One of the big questions surrounding free agency and the NFL in general in recent weeks has been what the rules for the league to operate under as a result of the proposed CBA that the owner had sent to the players for their vote weeks ago. That question appears to have been answered, as the players reportedly voted to approve the proposal.
Sources to ESPN: NFL players voted to approve the proposed CBA, giving the NFL 10 more years of labor peace, players an increased share of revenue, former players added benefits, and the league 17-game regular seasons along with an expanded playoff field.— Adam Schefter (@AdamSchefter) March 15, 2020
One source said the final player vote on the NFL's new CBA was 1019-959. It was that close.— Adam Schefter (@AdamSchefter) March 15, 2020
So, in what was a very close vote, the players agreed to a contract that will ensure labor peace through the 2030 NFL season. What the vote in favor of the 2020 season means for fans and teams include the following:
- Only one franchise or transition tag per team, not both,
- Elimination of the 30% rule for contracts, allowing for teams to create cap space and use more aggressive contract structures,
- Salary cap for the 2020 season should be announced soon, and is likely to be just above $200M,
- Contractual incentives will use standard look back methodology for differentiating NLTBE and LTBE incentives and
- Significant minimum salary increases and RFA tender increases.
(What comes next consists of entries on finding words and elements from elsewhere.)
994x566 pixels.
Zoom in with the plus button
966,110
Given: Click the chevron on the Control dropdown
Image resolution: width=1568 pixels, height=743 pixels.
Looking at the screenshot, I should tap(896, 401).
That is just a handful of the changes that will come as a result of the CBA gaining player approval, however. More of what will change will be detailed in the coming days and weeks, but for now the players seem to have approved a CBA in spite of opposition from high profile players such as Russell Wilson, Aaron Rodgers and others. In particular, former Seattle Seahawks left tackle, currently of the Carolina Panthers, Russell Okung is likely to continue his fight against the CBA based on the procedure by which it was approved.
However, whether the NFL will continue with free agency and the draft in the coming weeks as are currently scheduled seems to hinge more on outside issues rather than questions regarding the labor agreement.